Mackay’s account of tulipmania was unchallenged for years. However, in 2007 Anne Goldgar put forward a more convincing argument in Tulipmania: Money, Honour and Knowledge in the Dutch Golden Age. For one, Mackay’s tales of the event are far from the truth. He was himself writing two centuries out from the fact in 1841, and so his stories of traders jumping into the canals to their deaths, or of the sailor who ate a tulip bulb, were likely little more than urban legends.
This is not to say that Mackay was entirely wrong. Goldgar’s evidence suggests there was a tulip trade in the 1630s, in which certain tulips did indeed sell for prices not dissimilar to the value of some canal houses. However, Goldgar suggests that these prices were outliers and not reflective of the entire market. In fact, she only found 37 people to have paid more than 300 florins (around $18,000) for a single tulip.
Goldgar also identified a decline in their value which did cause buyers to reject their contracts, but rather than causing an economic recession, Goldgar believes this damaged trust within Dutch society. Usually, a buyer of a tulip would have to pay a fine to a seller for breaking the contract between the two parties. However, when tulip prices entered a steep decline, these fines were abandoned.

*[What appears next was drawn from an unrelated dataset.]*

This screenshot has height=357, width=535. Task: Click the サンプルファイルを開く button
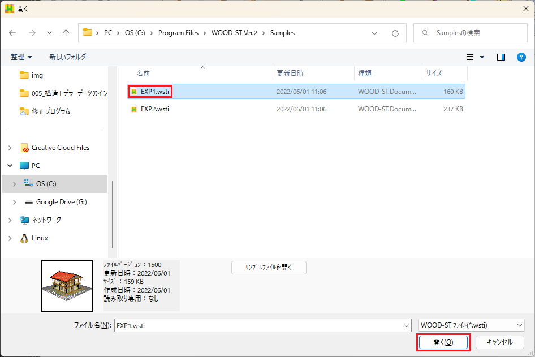point(269,268)
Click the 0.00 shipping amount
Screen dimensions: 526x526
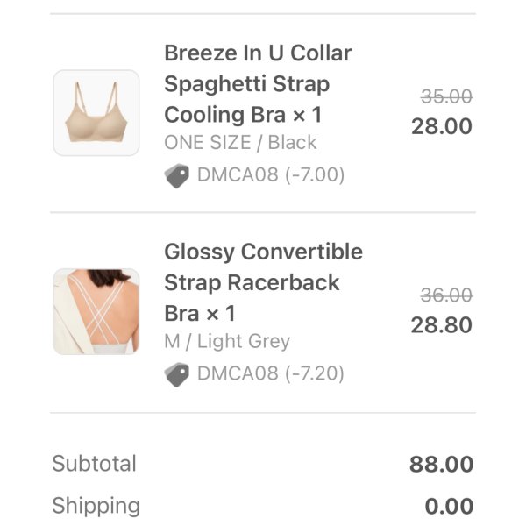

Perhaps the most important distinction between the two’s accounts is the scope of tulipmania’s effects. Goldgar found around 350 people involved in the trade, in stark contrast to Mackay’s claim it affected society “down to its lowest dregs.” Crucially, there was no wider economic recession as a result of the trade, and the effects on the traders themselves were far more minor than what Mackay proposed: indeed, Goldgar could not find a single person that went bankrupt.
Tulipmania has, for some, become the quintessential historical example of market bubbles. While tulipmania was a real historical event, the details put forward by Mackay were wrong. Its usefulness as a historical reference is therefore limited.
Goldgar, A., 2007. Tulipmania: Money, Honor, and Knowledge in the Dutch Golden Age. Chicago University Press.